Great class! I wish you would do a little more explanation about what methods are best for which scenarios. If you did in fact explain that and it went over my head or I missed it, I apologize. Great class that I learned a lot from.

par Dave H

Feb 23, 2019

This was one of my favorite courses in the specialization as it was so easy to understand and follow. I think the basis I was given has really made me want to delve deeper into the topic and apply it to my career. Thank you!!!

par Pei-Pei L

Jul 27, 2017

This course covers a lot of information in a short time, but you'll feel very proud of yourself when you finish it! It made me feel much more comfortable with writing machine learning programs, and am ready for the next topic!

par Kristin A

Jan 09, 2018

Good intro to a topic that has a lot of power and a rich body of knowledge behind it. You can only scratch the surface in a four-week course, but I have been exposed to quite a range of tools in Practical Machine Learning.

par Samuel H

Feb 18, 2016

This was a very good introduction to machine learning and how to use machine learning packages in R. It would have been better if the class had been longer than four weeks, but I learned a lot for the length of the course.

par Mohammad A

Jan 17, 2019

Wonderful course and instructor, it was the best in the specialization courses so far.

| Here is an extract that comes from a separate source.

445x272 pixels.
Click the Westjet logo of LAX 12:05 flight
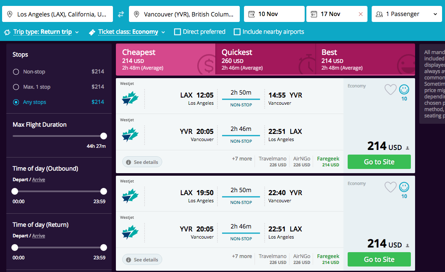(130, 99)
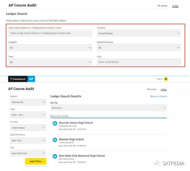
Task: Open the Year filter showing 2020 - 2021
Action: (28, 115)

One note is that for most of the methods the explanation was too much precise and short and needed to reinforce it by extra material

par manny d

Sep 10, 2017

Best course i have ever taken on Machine Learning! Excellent presentation and excellent reference sources. Machine Learning is not that hard as I thought it would be..please make more practical courses like this one.

par Joseph

Dec 13, 2016

Awesome course. Jeff Leek does a truly amazing job at explaining very complicated concepts thoroughly and quickly. I'm surprised we went through as much material as we did. Out of the 9, this is one my favorites.

par Adam R

Nov 11, 2018

Best course in the data science series. It is practical, so if you are looking for something theoretical this will not be the course for you. Also good introduction the methods for model testing and validation.

par Massimo M

Apr 21, 2018

Very interesting course, materials are explained in an engaging manner. I would have loved to have a few more exercises to practice, but overall a good course to understand the most important concepts of ML.

par Ben H

Oct 07, 2019

Really nice introduction to machine learning in R. You wouldn't want to pack more than this in 4 weeks. Would be interested to see if this course adopts the recipes / parsnip / tidymodels in the future.

par Anuj P

Feb 21, 2019

This is the most interesting of all the courses in this specialization. Sometimes the content covered can be overwhelming. But the end result in the form of project assignment is worth all the efforts.

par Jerome C

Jan 17, 2017

excellent course. Be prepared to learn a lot if you work hard and don't give up if you think it is hard, just continue thinking, and interact with other students and tutors + Google and Stackoverflow!

par Angel D

Mar 01, 2017

Issues of every stage of the construction of learning machine model, as well as issues with several different machine learning methods are well and in fine yet very understandable detail explained.